---------- INPUT
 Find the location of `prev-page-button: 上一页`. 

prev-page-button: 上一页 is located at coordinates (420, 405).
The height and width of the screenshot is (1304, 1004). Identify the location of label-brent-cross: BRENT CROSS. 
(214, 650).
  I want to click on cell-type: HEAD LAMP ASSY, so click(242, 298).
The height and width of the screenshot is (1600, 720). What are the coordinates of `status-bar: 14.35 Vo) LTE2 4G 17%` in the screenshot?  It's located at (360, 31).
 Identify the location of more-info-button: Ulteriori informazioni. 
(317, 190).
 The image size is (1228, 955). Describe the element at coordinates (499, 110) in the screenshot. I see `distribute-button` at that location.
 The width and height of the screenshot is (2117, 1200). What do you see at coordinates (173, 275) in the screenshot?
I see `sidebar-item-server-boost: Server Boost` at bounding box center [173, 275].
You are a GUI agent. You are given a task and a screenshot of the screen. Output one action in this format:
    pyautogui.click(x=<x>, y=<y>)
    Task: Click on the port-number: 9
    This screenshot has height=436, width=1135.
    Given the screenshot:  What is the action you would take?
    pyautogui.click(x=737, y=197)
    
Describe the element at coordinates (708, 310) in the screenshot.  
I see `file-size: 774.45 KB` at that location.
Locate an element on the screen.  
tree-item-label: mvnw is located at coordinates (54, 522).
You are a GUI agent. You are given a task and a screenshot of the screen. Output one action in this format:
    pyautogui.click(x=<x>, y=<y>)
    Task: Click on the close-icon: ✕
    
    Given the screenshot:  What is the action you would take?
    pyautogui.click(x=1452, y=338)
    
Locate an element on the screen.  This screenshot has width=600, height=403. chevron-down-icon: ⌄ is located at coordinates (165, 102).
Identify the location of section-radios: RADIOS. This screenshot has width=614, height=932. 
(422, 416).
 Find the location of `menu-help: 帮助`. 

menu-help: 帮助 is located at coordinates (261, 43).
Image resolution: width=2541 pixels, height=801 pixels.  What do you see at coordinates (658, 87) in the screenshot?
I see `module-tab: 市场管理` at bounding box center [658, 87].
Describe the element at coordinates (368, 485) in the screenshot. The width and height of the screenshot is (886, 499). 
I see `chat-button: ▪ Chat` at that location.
--------------------
TASK DESCRIPTION »
Print all of the lines above again without changing a single character.

RESPONSE TO THE EXERCISE »
 Find the location of `prev-page-button: 上一页`. 

prev-page-button: 上一页 is located at coordinates (420, 405).
The height and width of the screenshot is (1304, 1004). Identify the location of label-brent-cross: BRENT CROSS. 
(214, 650).
  I want to click on cell-type: HEAD LAMP ASSY, so click(242, 298).
The height and width of the screenshot is (1600, 720). What are the coordinates of `status-bar: 14.35 Vo) LTE2 4G 17%` in the screenshot?  It's located at (360, 31).
 Identify the location of more-info-button: Ulteriori informazioni. 
(317, 190).
 The image size is (1228, 955). Describe the element at coordinates (499, 110) in the screenshot. I see `distribute-button` at that location.
 The width and height of the screenshot is (2117, 1200). What do you see at coordinates (173, 275) in the screenshot?
I see `sidebar-item-server-boost: Server Boost` at bounding box center [173, 275].
You are a GUI agent. You are given a task and a screenshot of the screen. Output one action in this format:
    pyautogui.click(x=<x>, y=<y>)
    Task: Click on the port-number: 9
    This screenshot has height=436, width=1135.
    Given the screenshot:  What is the action you would take?
    pyautogui.click(x=737, y=197)
    
Describe the element at coordinates (708, 310) in the screenshot.  
I see `file-size: 774.45 KB` at that location.
Locate an element on the screen.  
tree-item-label: mvnw is located at coordinates (54, 522).
You are a GUI agent. You are given a task and a screenshot of the screen. Output one action in this format:
    pyautogui.click(x=<x>, y=<y>)
    Task: Click on the close-icon: ✕
    
    Given the screenshot:  What is the action you would take?
    pyautogui.click(x=1452, y=338)
    
Locate an element on the screen.  This screenshot has width=600, height=403. chevron-down-icon: ⌄ is located at coordinates (165, 102).
Identify the location of section-radios: RADIOS. This screenshot has width=614, height=932. 
(422, 416).
 Find the location of `menu-help: 帮助`. 

menu-help: 帮助 is located at coordinates (261, 43).
Image resolution: width=2541 pixels, height=801 pixels.  What do you see at coordinates (658, 87) in the screenshot?
I see `module-tab: 市场管理` at bounding box center [658, 87].
Describe the element at coordinates (368, 485) in the screenshot. The width and height of the screenshot is (886, 499). 
I see `chat-button: ▪ Chat` at that location.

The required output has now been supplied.